● **What is expected**: Restate word for word the lines below, from the one containing "You are a computer-use agent." through the final line, with no pictures included.

(Data records begins)

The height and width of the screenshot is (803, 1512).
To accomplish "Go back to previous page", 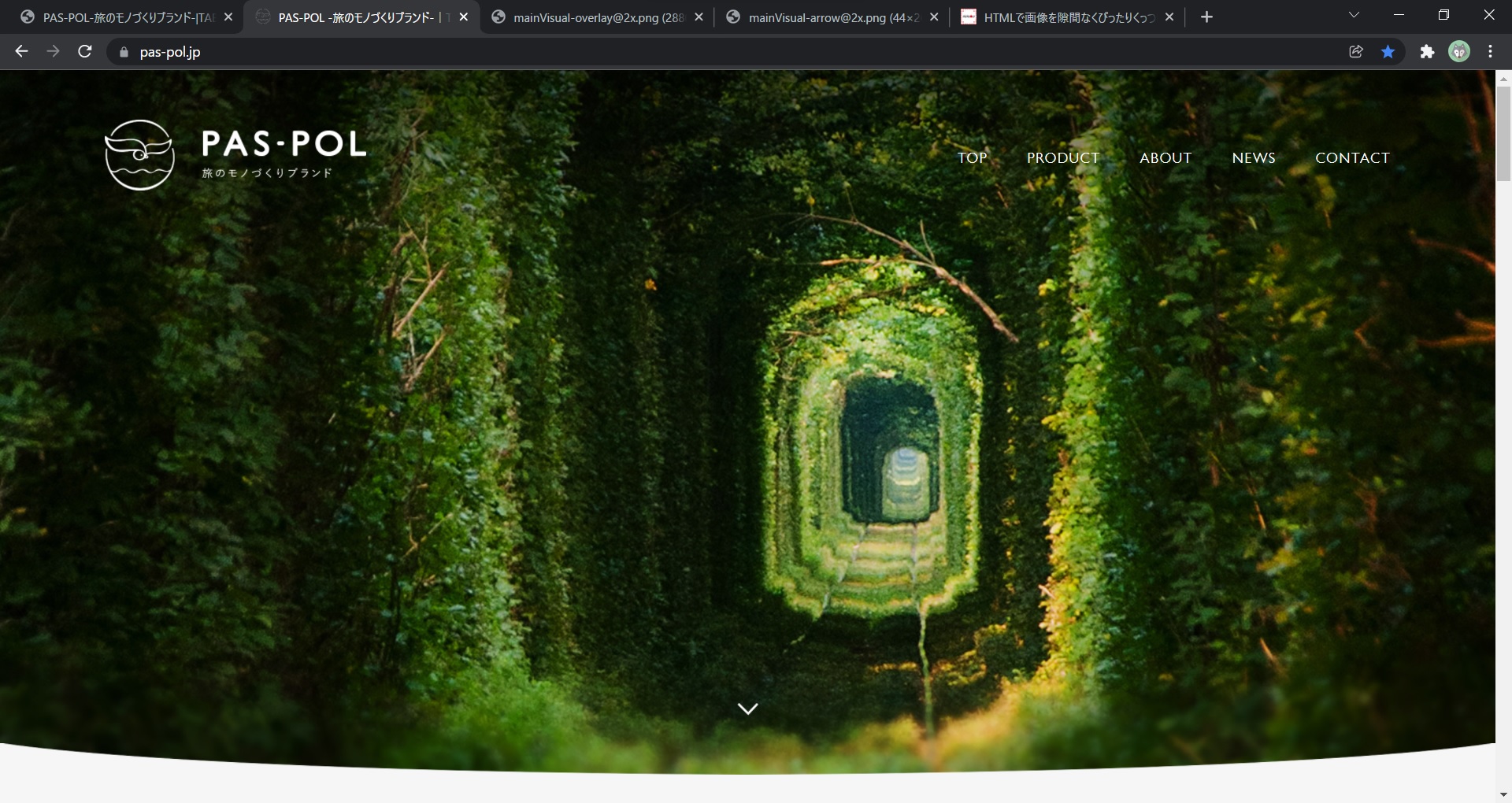I will tap(21, 52).
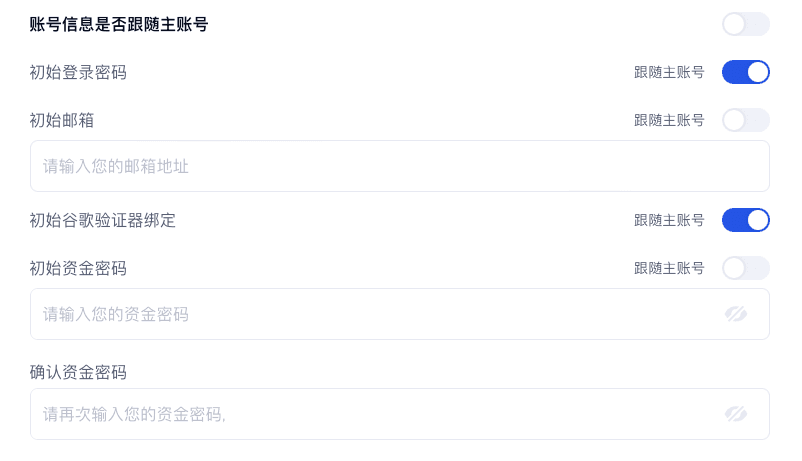Click the 账号信息是否跟随主账号 heading
Viewport: 802px width, 461px height.
119,24
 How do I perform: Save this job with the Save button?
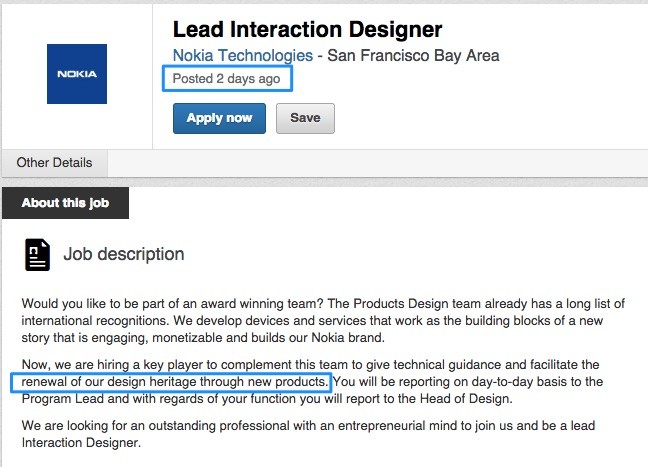pos(305,118)
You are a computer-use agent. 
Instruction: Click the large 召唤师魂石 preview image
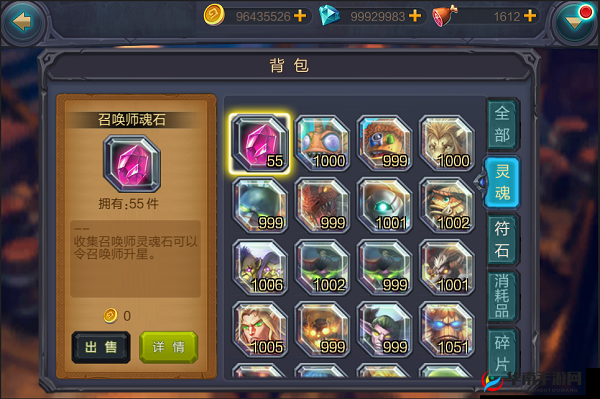click(x=132, y=164)
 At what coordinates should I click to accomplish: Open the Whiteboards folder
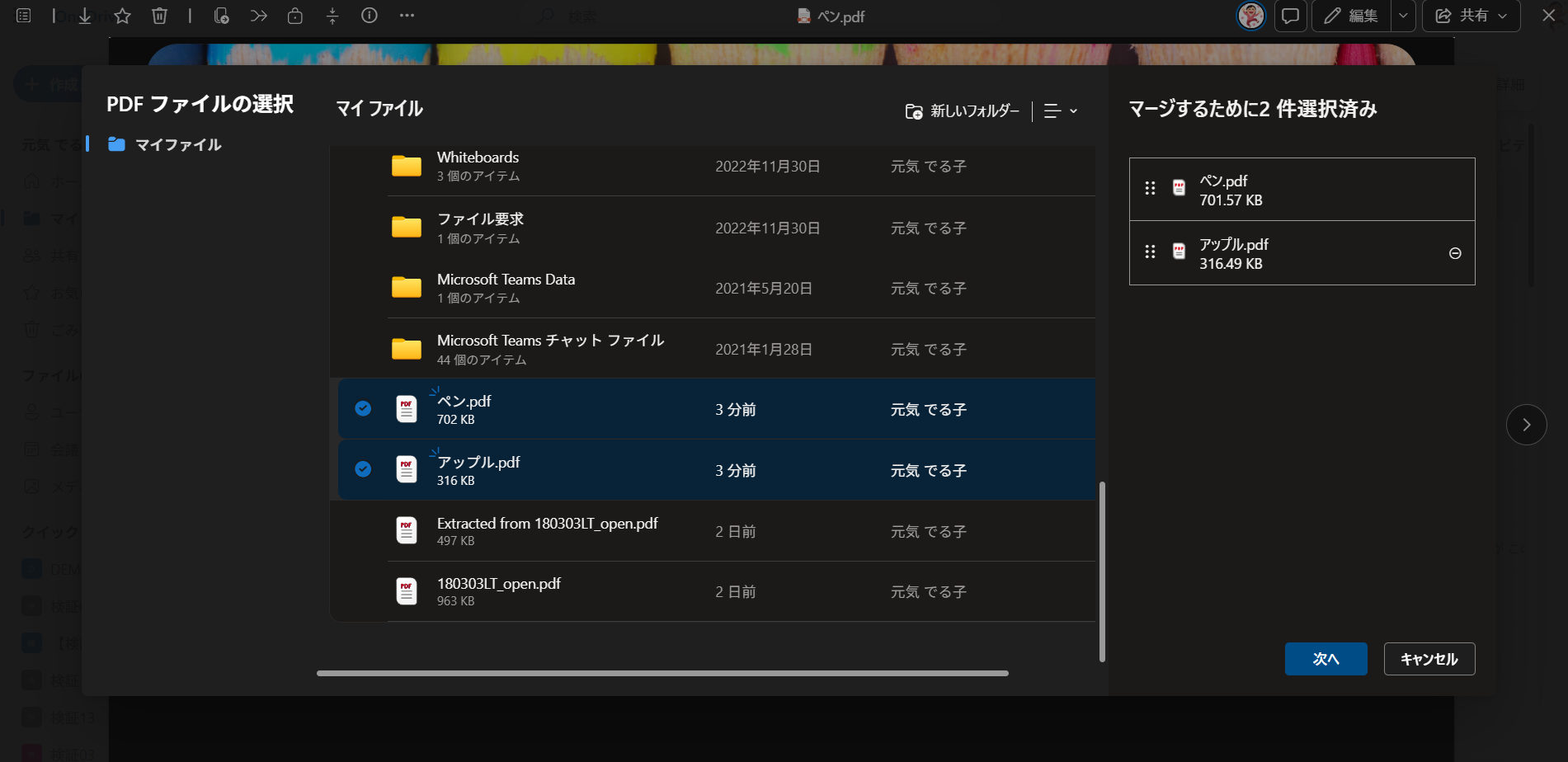tap(478, 166)
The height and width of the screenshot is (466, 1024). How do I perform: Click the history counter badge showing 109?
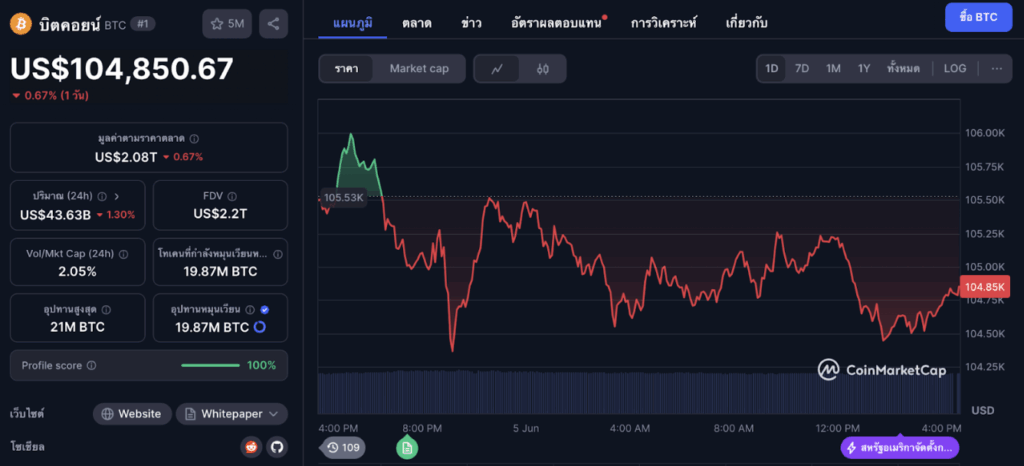[341, 447]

(Data records ends)

● **Written solution**:
You are a computer-use agent. 
Instruction: Click the large 召唤师魂石 preview image
click(x=132, y=164)
 At what coordinates should I click to accomplish: Open the Whiteboards folder
tap(478, 166)
The height and width of the screenshot is (466, 1024). How do I perform: Click the history counter badge showing 109?
[341, 447]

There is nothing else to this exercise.